Smog standards that the Environmental Protection Agency proposed in 2010 could save as many as 4,130 lives per year, according to a new study from researchers at Johns Hopkins University. Just one problem: those standards are on indefinite hold.
More than two years ago, the EPA unveiled tougher new rules on ozone pollution. But in September 2011, President Obama stepped in to block the new rules as part of his administration’s effort to remove “regulatory burdens.” New rules are delayed until 2013, at the earliest.
But as the new study confirms, there are real-life costs of delaying these regulations. The current Bush-era standard is set at 75 parts per billion. Reducing it to 70 parts per billion, which is what the EPA was expected to propose, would save 2,450 to 4,130 lives per year, the Hopkins team found. Tightening it to 60 parts per billion, the lower end of the EPA scientific panel’s recommendation, would save between 5,210 and 7,990 lives per year.
This is particularly problematic during periods of extreme heat like we’ve seen this summer. Ozone levels rise with temperatures, contributing to poor air quality that is especially harmful to folks with asthma or other respiratory and cardiovascular conditions. It can be deadly, but it can also result in more trips to the hospital and more missed days of work and school. As Environmental Health News reports, this will only become more important in the warmer future:
“We contend that a more stringent standard would prevent a substantial number of adverse health outcomes,” wrote the researchers, led by senior scientist Frank Curriero of the Johns Hopkins Bloomberg School of Public Health.
The team calculated the reduced deaths by incorporating data from a variety of health studies around the country that have found that whenever ozone levels rise, deaths and hospitalizations from cardiovascular and respiratory problems rise, too.
The authors warned that as temperatures heat up due to global warming, smog levels will worsen and deaths will increase. “Implementation of tigher emissions regulation is important because ambient ozone levels are predicted to rise with changes in global climate,” they wrote.
But you know, everyone can wait until after the election to worry about that.

### [EXERCISE OBJECTIVE]
In the article on smog standards, how many lives per year did the Hopkins team find would be saved by tightening the ozone standard to 60 parts per billion?

Saved items

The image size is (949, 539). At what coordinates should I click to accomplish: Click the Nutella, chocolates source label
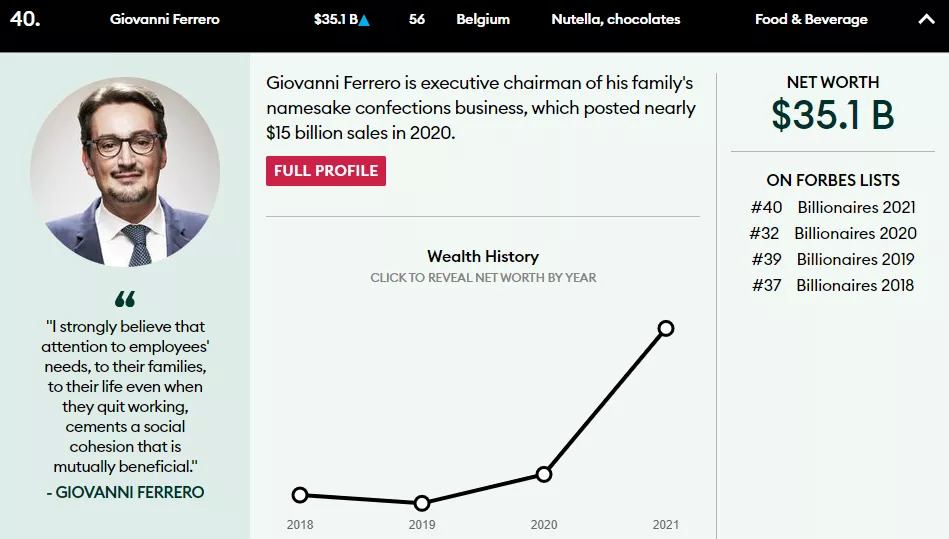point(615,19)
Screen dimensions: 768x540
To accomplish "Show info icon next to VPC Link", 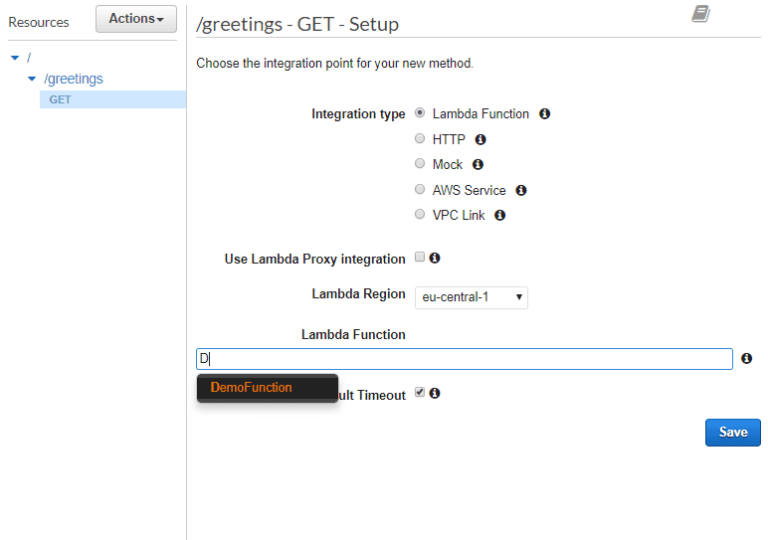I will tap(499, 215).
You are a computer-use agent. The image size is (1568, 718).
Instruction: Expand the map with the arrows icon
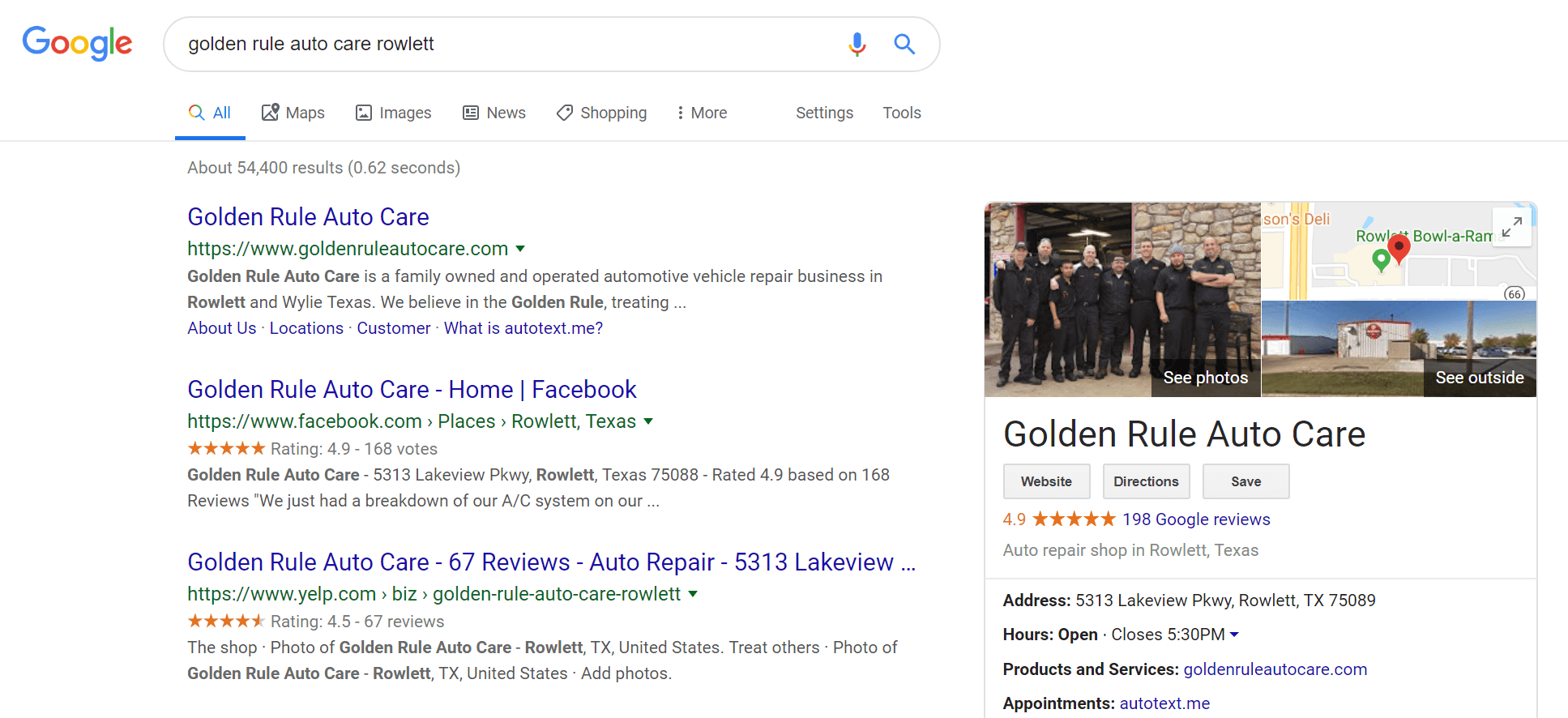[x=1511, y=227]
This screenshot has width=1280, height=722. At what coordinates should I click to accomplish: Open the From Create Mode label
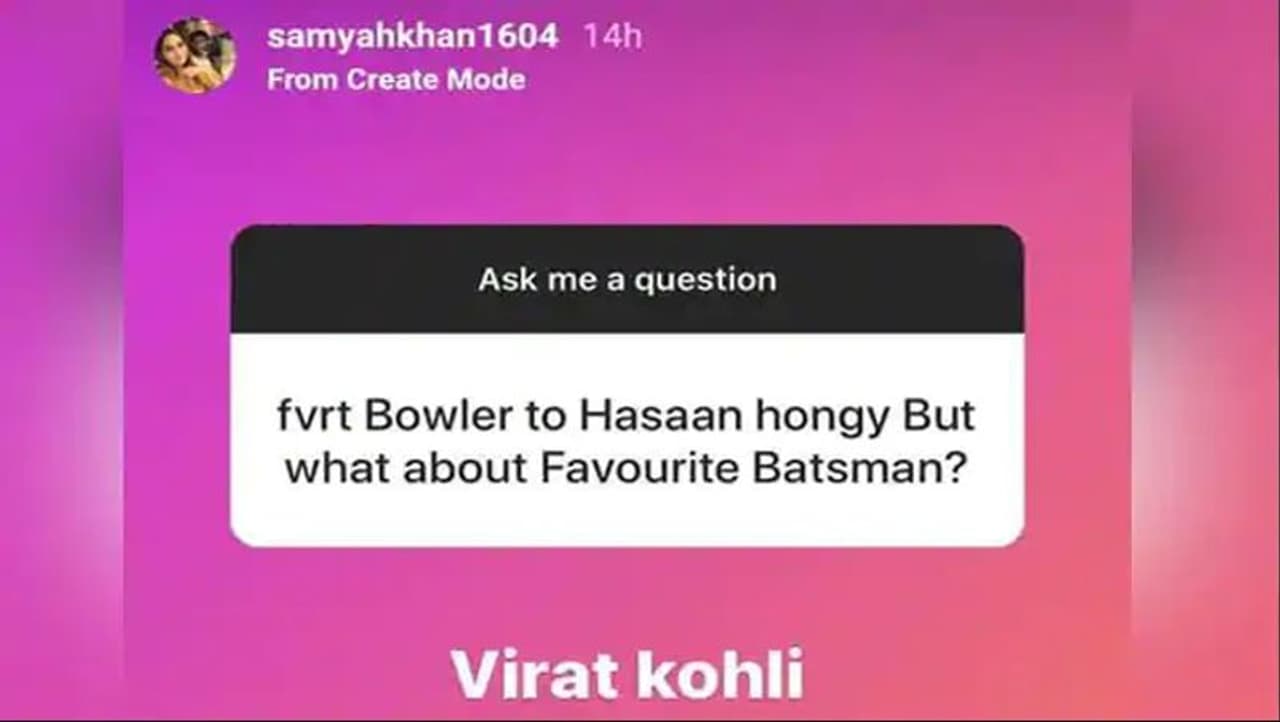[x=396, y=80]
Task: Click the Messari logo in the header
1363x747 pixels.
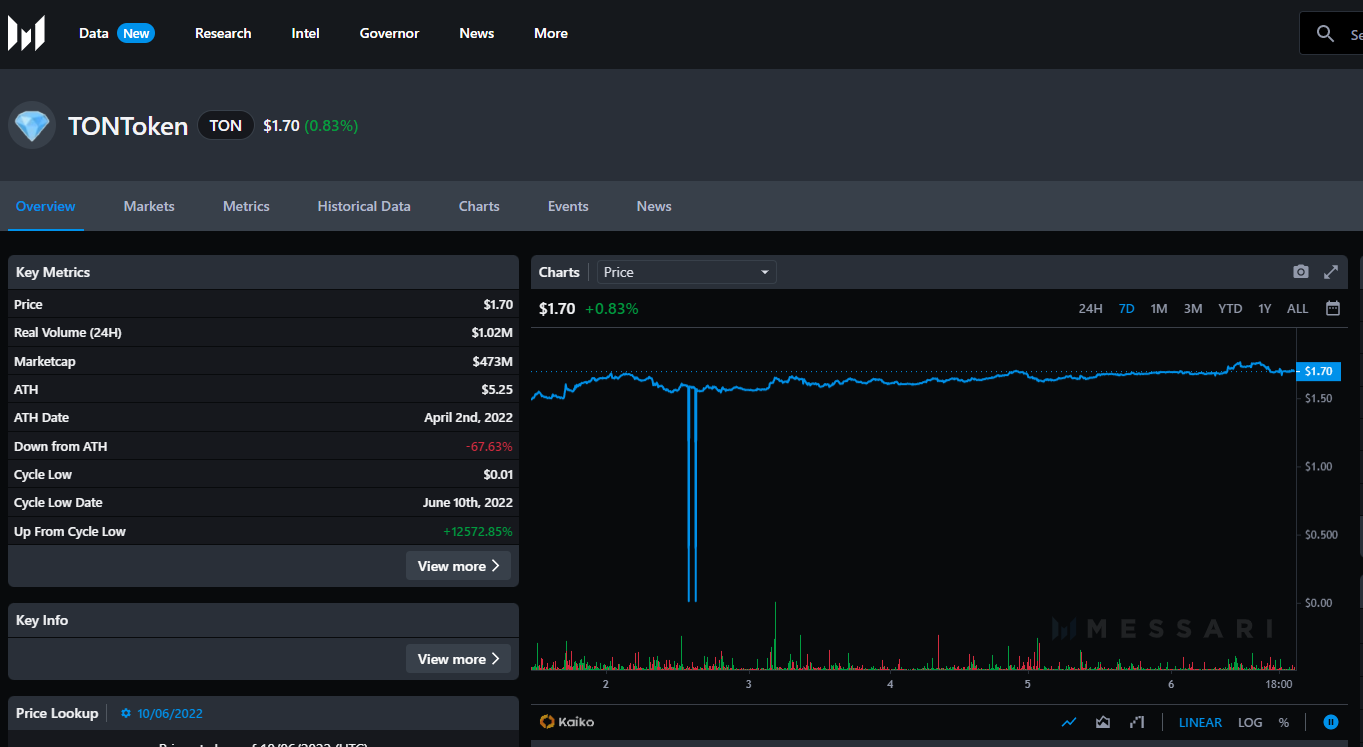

### [ANSWER SPACE]
Between 5,210 and 7,990 lives per year.